British screenwriter (born 1973)

David Eldridge (born 20 September 1973) is a British dramatist and screenwriter, born in Romford, Greater London, United Kingdom.
His plays have been produced in the West End and on Broadway. He has written for stage, screen and radio.

==Career==
His plays have been performed at major new writing institutions in the UK, including The Royal Court Theatre, the Bush Theatre, the Finborough Theatre and the National Theatre. His stage adaptation of the film Festen transferred from the Almeida Theatre to the West End and Broadway. His play Market Boy, informed by his childhood working on a stall at Romford Market, played at the National Theatre's largest space, the Olivier in June 2006. In July 2008 his play Under the Blue Sky was revived at the Duke of York's Theatre starring Chris O'Dowd, Catherine Tate and Francesca Annis.

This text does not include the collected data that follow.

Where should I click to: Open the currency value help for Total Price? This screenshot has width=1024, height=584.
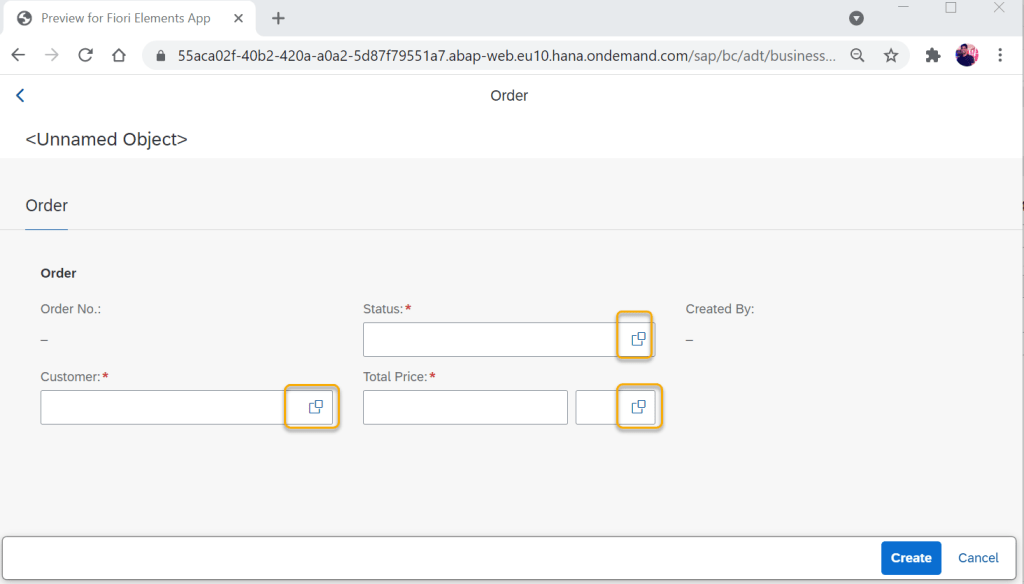point(638,407)
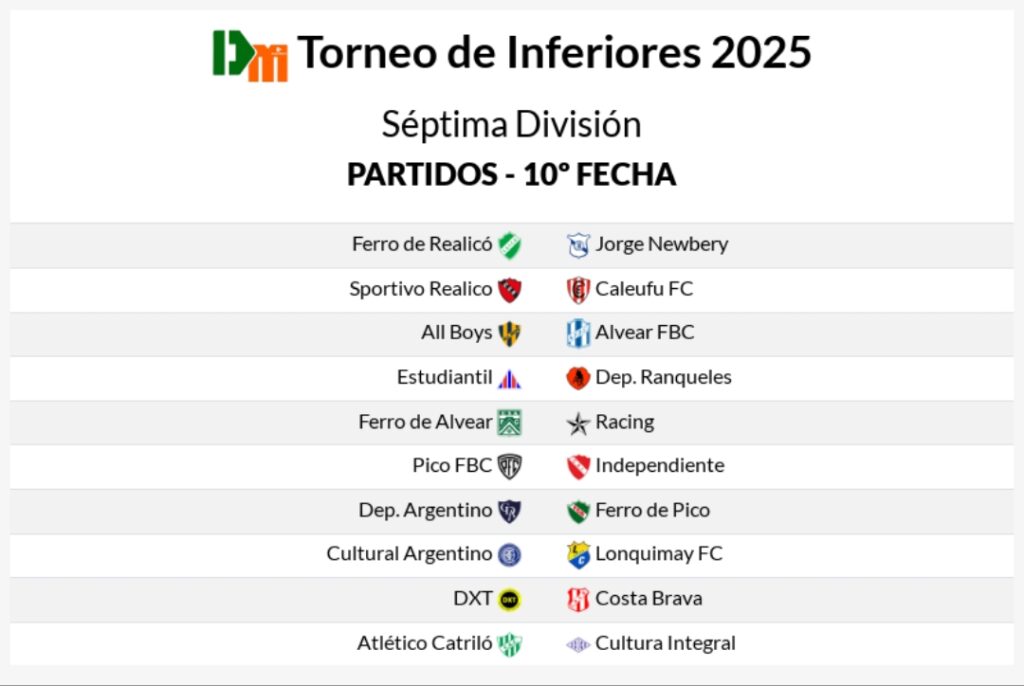Viewport: 1024px width, 686px height.
Task: Click the DM logo in the header
Action: 250,55
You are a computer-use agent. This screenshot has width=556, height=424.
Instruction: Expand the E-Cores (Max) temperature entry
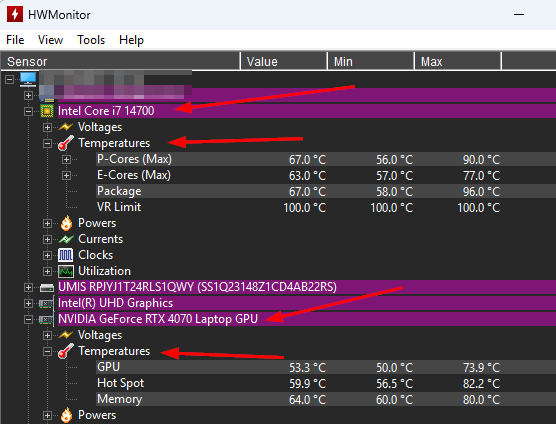coord(66,175)
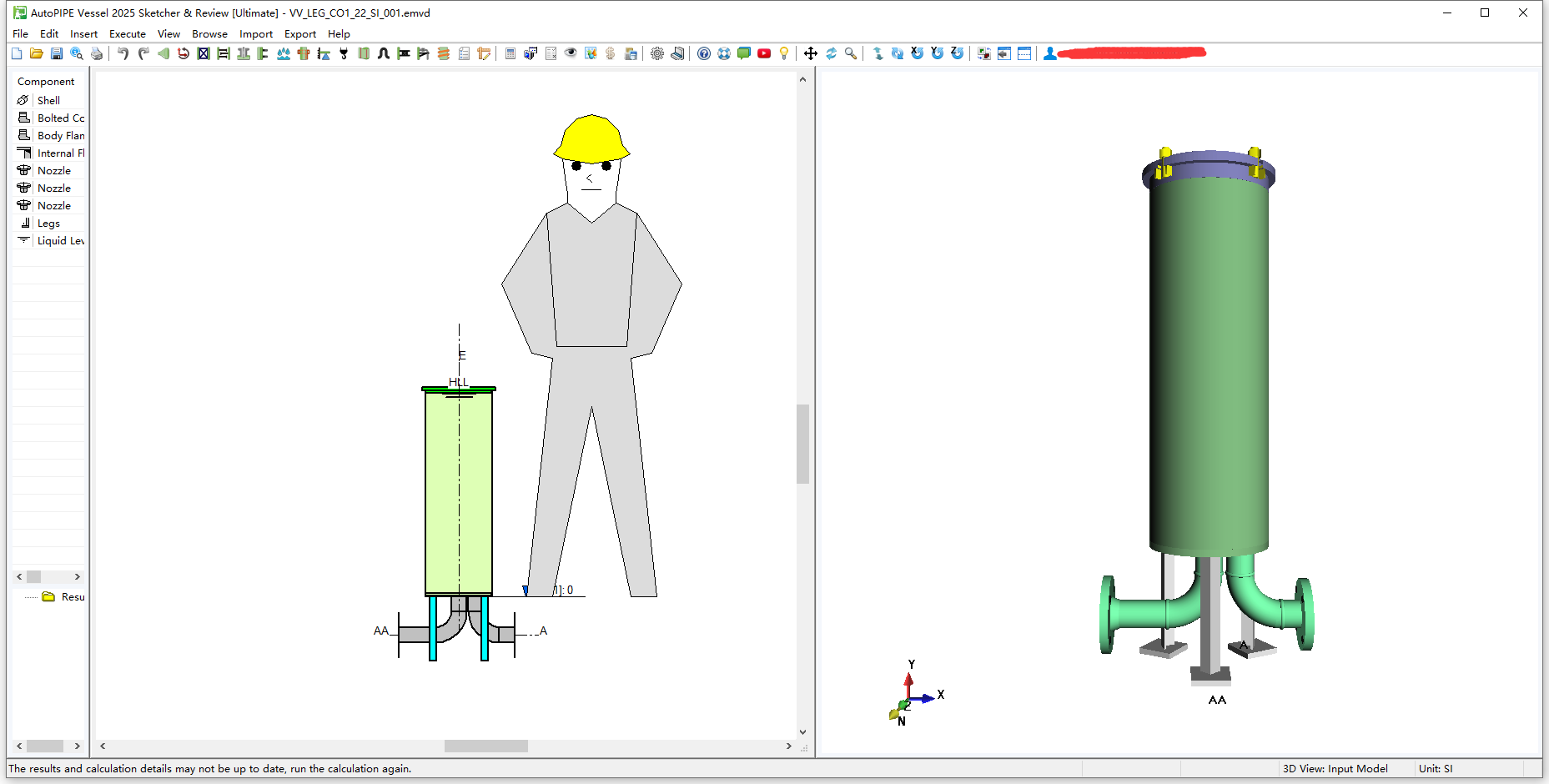The image size is (1549, 784).
Task: Select the magnifier zoom tool
Action: coord(851,53)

In March 2011 his play The Knot of the Heart played at the Almeida Theatre and starred Lisa Dillon, for whom the role of Lucy was written and in February 2012 his play In Basildon, played at the Royal Court Theatre directed by Dominic Cooke starring Linda Bassett and Ruth Sheen. Both plays opened to critical acclaim. The Knot of the Heart received the 2012 Offie for Best New Play and In Basildon was voted The Guardian Theatre Critics and Arts Writers No.1 Theatre of 2012. In April 2012 the Royal Exchange Theatre presented his new version of Miss Julie by August Strindberg, starring Maxine Peake. In July 2014 his play Holy Warriors played at Shakespeare's Globe.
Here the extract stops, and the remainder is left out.